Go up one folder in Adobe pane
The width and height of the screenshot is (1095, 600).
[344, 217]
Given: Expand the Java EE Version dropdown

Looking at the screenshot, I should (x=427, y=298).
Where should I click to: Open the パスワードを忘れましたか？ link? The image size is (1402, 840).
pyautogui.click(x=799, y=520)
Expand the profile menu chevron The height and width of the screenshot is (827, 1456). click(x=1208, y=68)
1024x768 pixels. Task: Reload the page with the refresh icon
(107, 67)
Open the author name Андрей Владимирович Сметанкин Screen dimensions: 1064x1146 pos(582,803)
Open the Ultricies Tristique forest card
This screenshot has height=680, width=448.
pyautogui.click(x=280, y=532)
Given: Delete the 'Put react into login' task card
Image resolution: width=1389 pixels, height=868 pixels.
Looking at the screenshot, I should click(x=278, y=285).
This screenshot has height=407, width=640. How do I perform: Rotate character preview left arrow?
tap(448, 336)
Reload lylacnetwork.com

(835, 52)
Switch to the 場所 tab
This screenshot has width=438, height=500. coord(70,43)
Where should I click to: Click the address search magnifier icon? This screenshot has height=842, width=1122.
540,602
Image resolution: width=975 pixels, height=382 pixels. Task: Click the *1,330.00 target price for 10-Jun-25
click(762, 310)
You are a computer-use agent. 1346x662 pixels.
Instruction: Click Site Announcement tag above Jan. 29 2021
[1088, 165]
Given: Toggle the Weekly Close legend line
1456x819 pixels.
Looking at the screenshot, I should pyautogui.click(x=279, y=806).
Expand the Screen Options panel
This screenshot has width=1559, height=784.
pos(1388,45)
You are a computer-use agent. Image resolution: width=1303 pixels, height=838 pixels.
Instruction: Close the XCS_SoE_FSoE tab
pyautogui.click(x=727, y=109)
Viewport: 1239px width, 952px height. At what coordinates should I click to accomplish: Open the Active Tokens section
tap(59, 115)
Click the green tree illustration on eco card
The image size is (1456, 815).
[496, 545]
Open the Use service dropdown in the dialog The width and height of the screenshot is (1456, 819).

▸ **Task**: Return every row above word for word, with each line unchanged and in its original order.

▸ **Output of the exercise**:
Go up one folder in Adobe pane
The width and height of the screenshot is (1095, 600).
[344, 217]
Given: Expand the Java EE Version dropdown

Looking at the screenshot, I should (x=427, y=298).
Where should I click to: Open the パスワードを忘れましたか？ link? The image size is (1402, 840).
pyautogui.click(x=799, y=520)
Expand the profile menu chevron The height and width of the screenshot is (827, 1456). click(x=1208, y=68)
1024x768 pixels. Task: Reload the page with the refresh icon
(107, 67)
Open the author name Андрей Владимирович Сметанкин Screen dimensions: 1064x1146 pos(582,803)
Open the Ultricies Tristique forest card
This screenshot has height=680, width=448.
pyautogui.click(x=280, y=532)
Given: Delete the 'Put react into login' task card
Image resolution: width=1389 pixels, height=868 pixels.
Looking at the screenshot, I should click(x=278, y=285).
This screenshot has height=407, width=640. How do I perform: Rotate character preview left arrow?
tap(448, 336)
Reload lylacnetwork.com

(835, 52)
Switch to the 場所 tab
This screenshot has width=438, height=500. coord(70,43)
Where should I click to: Click the address search magnifier icon? This screenshot has height=842, width=1122.
540,602
Image resolution: width=975 pixels, height=382 pixels. Task: Click the *1,330.00 target price for 10-Jun-25
click(762, 310)
You are a computer-use agent. 1346x662 pixels.
Instruction: Click Site Announcement tag above Jan. 29 2021
[1088, 165]
Given: Toggle the Weekly Close legend line
1456x819 pixels.
Looking at the screenshot, I should pyautogui.click(x=279, y=806).
Expand the Screen Options panel
This screenshot has width=1559, height=784.
pos(1388,45)
You are a computer-use agent. Image resolution: width=1303 pixels, height=838 pixels.
Instruction: Close the XCS_SoE_FSoE tab
pyautogui.click(x=727, y=109)
Viewport: 1239px width, 952px height. At what coordinates should I click to accomplish: Open the Active Tokens section
tap(59, 115)
Click the green tree illustration on eco card
The image size is (1456, 815).
[496, 545]
Open the Use service dropdown in the dialog The width and height of the screenshot is (1456, 819).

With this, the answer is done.